[The problem]
Word for word, restate the records from their first line through the line with "SEAGM Nieuws (60, 2002)", both ends included; omit each picture.

[Records for this exercise]
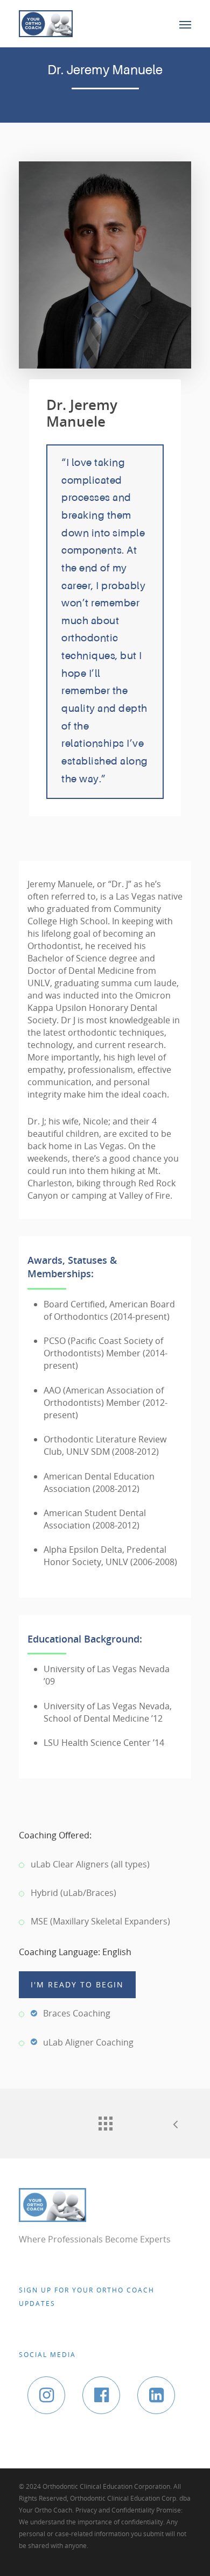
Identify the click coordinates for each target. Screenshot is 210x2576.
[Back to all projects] (105, 2121)
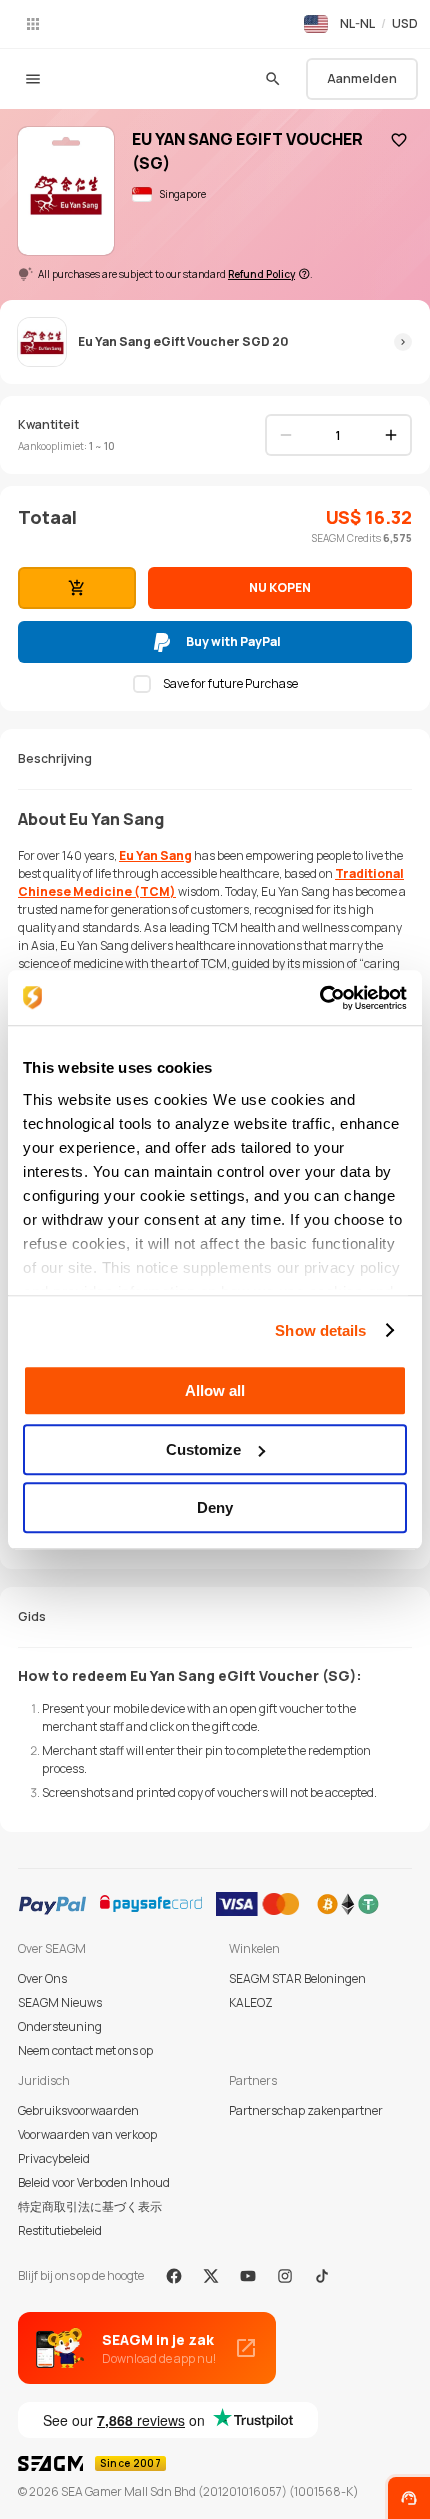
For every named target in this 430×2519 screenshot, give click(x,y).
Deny (215, 1507)
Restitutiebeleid (60, 2230)
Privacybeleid (54, 2158)
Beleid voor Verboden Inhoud (94, 2182)
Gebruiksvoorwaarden (78, 2110)
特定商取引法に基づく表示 (90, 2206)
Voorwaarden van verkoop (87, 2134)
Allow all (215, 1390)
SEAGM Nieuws (60, 2002)
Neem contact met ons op (85, 2050)
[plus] (391, 435)
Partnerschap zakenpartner (306, 2110)
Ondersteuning (60, 2026)
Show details (320, 1330)
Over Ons (42, 1978)
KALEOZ (251, 2002)
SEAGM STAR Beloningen (297, 1978)
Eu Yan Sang (155, 855)
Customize (203, 1449)
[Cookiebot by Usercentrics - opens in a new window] (319, 998)
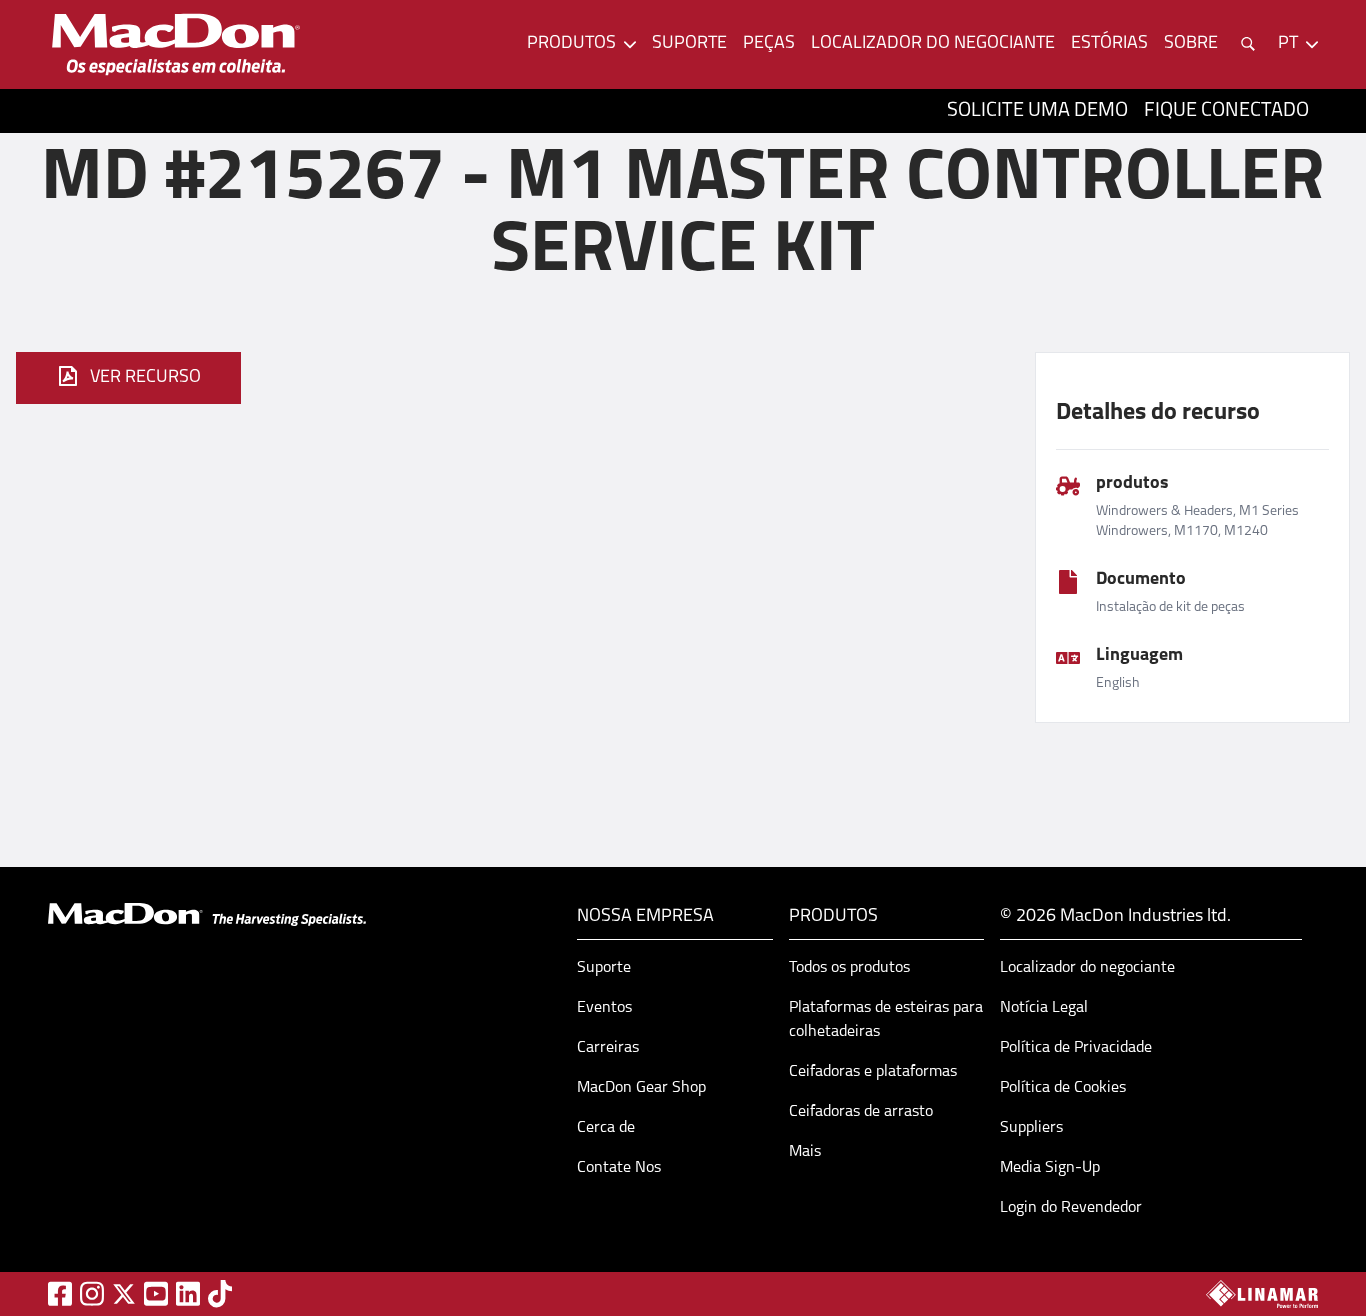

[Answer to this exercise]
Identify the click coordinates for each target. Screenshot is 210x2576.
[Back to all projects] (105, 2121)
For every named target in this 430×2519 screenshot, give click(x,y).
Deny (215, 1507)
Restitutiebeleid (60, 2230)
Privacybeleid (54, 2158)
Beleid voor Verboden Inhoud (94, 2182)
Gebruiksvoorwaarden (78, 2110)
特定商取引法に基づく表示 (90, 2206)
Voorwaarden van verkoop (87, 2134)
Allow all (215, 1390)
SEAGM Nieuws (60, 2002)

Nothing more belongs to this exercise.